Looking to pass a set of name/value pairs into a stored procedure in a database-agnostic way, using JDBC. A database structure is defined as follows:
CREATE TYPE array_parameters AS ( v_name VARCHAR2(255), v_value CLOB );
This structure, which can have equivalent definitions in most modern relational databases, is being proposed as a way to pass an arbitrary number of name/value pairs into a stored procedure. The stored procedure call resembles:
SELECT rxm( '...map...', array_parameters );
...map... can include any number of variable references, taking the following form:
account.id = $id && person.last_name = $surname && ...
array_parameters, in theory, could be populated as:
array_parameters.v_name = "$id"; array_parameters.v_value = "123456789"; array_parameters.v_name = "$surname"; array_parameters.v_value = "O'Malley, The \"Great\"";
- Unsupported by Oracle
- Unsupported by MySQL
- Unsupported by Microsoft SQL Server
- Unsupported by Apache Derby
- Unsupported by Sybase
Without the ability to create the name/value pair array, I can see no obvious way to pass in the values without resorting to database-specific implementations (such as using Oracle's ARRAY, or obtuse contortions to support MySQL).
How would you define and then call a stored procedure that can take an arbitrary number of name/value pairs in a database-agnostic fashion?

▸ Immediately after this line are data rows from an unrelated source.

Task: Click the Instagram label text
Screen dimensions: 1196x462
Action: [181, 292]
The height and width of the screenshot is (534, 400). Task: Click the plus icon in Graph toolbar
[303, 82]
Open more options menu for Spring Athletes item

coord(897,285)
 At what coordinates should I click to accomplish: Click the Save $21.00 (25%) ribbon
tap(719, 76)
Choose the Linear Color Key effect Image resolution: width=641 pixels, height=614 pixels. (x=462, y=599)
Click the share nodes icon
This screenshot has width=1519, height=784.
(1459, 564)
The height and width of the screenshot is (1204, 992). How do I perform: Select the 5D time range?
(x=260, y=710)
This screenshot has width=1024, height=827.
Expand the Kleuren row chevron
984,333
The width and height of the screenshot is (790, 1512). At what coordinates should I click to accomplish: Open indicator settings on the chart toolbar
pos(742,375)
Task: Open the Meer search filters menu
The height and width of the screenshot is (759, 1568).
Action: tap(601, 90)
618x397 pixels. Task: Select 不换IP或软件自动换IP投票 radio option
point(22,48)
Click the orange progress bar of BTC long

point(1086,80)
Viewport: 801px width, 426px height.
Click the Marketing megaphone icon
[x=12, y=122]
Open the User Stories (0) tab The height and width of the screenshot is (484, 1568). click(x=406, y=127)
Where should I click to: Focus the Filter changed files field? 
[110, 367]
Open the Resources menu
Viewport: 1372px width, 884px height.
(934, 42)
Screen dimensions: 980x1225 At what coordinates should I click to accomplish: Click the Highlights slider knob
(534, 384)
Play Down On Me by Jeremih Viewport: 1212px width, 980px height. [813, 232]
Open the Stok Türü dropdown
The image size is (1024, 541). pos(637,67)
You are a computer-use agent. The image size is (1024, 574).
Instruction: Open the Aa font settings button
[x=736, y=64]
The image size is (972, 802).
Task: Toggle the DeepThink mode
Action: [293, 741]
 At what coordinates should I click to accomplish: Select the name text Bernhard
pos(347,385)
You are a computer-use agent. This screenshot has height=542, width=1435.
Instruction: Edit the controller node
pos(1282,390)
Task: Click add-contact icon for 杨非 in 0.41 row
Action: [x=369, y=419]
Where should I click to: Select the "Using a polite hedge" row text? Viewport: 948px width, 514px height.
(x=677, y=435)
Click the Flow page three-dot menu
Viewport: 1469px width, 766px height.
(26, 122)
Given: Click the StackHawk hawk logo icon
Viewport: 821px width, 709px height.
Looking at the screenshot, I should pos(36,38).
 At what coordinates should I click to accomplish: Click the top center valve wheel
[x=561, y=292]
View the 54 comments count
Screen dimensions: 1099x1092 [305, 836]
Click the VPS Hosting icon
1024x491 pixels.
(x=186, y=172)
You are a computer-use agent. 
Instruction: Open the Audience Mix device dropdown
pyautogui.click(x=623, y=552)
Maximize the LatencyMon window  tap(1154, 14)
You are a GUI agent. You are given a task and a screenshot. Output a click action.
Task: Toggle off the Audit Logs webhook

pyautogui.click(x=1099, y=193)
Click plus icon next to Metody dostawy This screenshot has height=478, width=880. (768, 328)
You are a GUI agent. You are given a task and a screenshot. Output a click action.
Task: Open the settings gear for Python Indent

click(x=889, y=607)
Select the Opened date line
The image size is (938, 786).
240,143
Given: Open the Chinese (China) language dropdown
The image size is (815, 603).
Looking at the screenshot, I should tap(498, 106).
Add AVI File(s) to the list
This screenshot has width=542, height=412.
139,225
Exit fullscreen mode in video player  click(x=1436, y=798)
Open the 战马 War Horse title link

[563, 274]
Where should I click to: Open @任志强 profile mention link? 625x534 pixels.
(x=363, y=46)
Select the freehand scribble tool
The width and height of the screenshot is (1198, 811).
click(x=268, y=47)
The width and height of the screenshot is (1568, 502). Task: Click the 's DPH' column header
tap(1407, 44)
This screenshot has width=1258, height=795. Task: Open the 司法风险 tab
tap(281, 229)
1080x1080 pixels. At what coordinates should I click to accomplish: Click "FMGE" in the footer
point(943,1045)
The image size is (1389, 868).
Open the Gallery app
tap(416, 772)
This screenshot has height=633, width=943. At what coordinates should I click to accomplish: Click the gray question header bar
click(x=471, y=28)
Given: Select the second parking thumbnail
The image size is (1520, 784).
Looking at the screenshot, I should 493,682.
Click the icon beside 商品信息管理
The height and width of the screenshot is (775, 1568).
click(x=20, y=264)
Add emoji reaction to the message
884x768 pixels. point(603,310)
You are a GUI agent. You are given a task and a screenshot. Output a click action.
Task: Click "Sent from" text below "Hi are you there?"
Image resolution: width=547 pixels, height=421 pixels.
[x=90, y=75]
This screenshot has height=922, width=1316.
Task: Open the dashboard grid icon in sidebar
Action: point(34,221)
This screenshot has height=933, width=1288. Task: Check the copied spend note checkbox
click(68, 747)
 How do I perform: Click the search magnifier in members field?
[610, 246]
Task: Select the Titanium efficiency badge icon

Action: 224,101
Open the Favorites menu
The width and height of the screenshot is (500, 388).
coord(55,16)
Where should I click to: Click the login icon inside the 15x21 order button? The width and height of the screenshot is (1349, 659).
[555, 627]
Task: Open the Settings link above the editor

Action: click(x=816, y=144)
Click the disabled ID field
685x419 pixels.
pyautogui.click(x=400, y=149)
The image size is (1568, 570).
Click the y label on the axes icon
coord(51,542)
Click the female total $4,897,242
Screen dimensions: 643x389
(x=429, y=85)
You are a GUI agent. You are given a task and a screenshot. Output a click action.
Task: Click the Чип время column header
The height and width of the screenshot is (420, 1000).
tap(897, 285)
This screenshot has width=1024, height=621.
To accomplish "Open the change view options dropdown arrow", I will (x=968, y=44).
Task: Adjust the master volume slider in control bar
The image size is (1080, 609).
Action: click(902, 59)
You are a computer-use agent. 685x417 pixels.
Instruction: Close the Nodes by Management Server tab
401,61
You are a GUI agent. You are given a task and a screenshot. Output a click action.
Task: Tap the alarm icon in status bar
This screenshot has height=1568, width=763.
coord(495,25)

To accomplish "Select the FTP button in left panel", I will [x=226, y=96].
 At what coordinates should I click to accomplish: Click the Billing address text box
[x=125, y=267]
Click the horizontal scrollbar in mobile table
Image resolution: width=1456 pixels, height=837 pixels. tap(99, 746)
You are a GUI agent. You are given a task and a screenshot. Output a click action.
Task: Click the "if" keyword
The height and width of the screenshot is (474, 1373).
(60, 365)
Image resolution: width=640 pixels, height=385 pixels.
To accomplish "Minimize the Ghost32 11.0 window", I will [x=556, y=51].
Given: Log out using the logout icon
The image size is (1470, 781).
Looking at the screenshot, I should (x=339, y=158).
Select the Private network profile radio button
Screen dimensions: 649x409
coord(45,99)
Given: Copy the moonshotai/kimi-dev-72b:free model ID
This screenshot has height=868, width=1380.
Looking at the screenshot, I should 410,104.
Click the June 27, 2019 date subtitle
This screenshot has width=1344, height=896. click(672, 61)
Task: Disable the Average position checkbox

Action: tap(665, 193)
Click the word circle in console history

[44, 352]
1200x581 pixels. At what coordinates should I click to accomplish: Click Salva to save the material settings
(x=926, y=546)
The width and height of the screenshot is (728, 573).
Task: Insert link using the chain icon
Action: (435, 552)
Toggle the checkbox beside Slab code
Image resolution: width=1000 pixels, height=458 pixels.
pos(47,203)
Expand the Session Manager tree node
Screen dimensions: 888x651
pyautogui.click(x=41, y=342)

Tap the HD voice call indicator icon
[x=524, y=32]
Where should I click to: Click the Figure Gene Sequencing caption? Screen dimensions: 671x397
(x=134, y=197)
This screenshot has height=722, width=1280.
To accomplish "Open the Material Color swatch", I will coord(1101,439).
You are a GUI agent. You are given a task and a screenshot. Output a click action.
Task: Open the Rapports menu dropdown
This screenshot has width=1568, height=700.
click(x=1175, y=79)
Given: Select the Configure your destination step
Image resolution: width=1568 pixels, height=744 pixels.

One idea would be to define two string arrays, rather than an object array structure, and call the stored procedure as follows:
SELECT rxm( '...map...', array_names, array_values );
The two arrays would be index-linked, but this likely depends on
createArrayOf(), as well.
It might be possible to pass the pairings as comma-separated strings. However, the values could contain commas themselves, which makes parameter encoding using comma-separated strings tricky. (Generally speaking, any separator can appear as a character somewhere in the values, which includes escaped separators as well, such as
This seems like the most database-agnostic solution, but implementing a CSV decoding routine across multiple databases in PL/SQL is neither trivial nor efficient.
Use Hibernate as an abstraction layer, then implement a JPQL routine that passes in the array of name/value pairs. For example, calling query.setParameterList, which might only work for
IN clauses, rather than stored procedure parameters.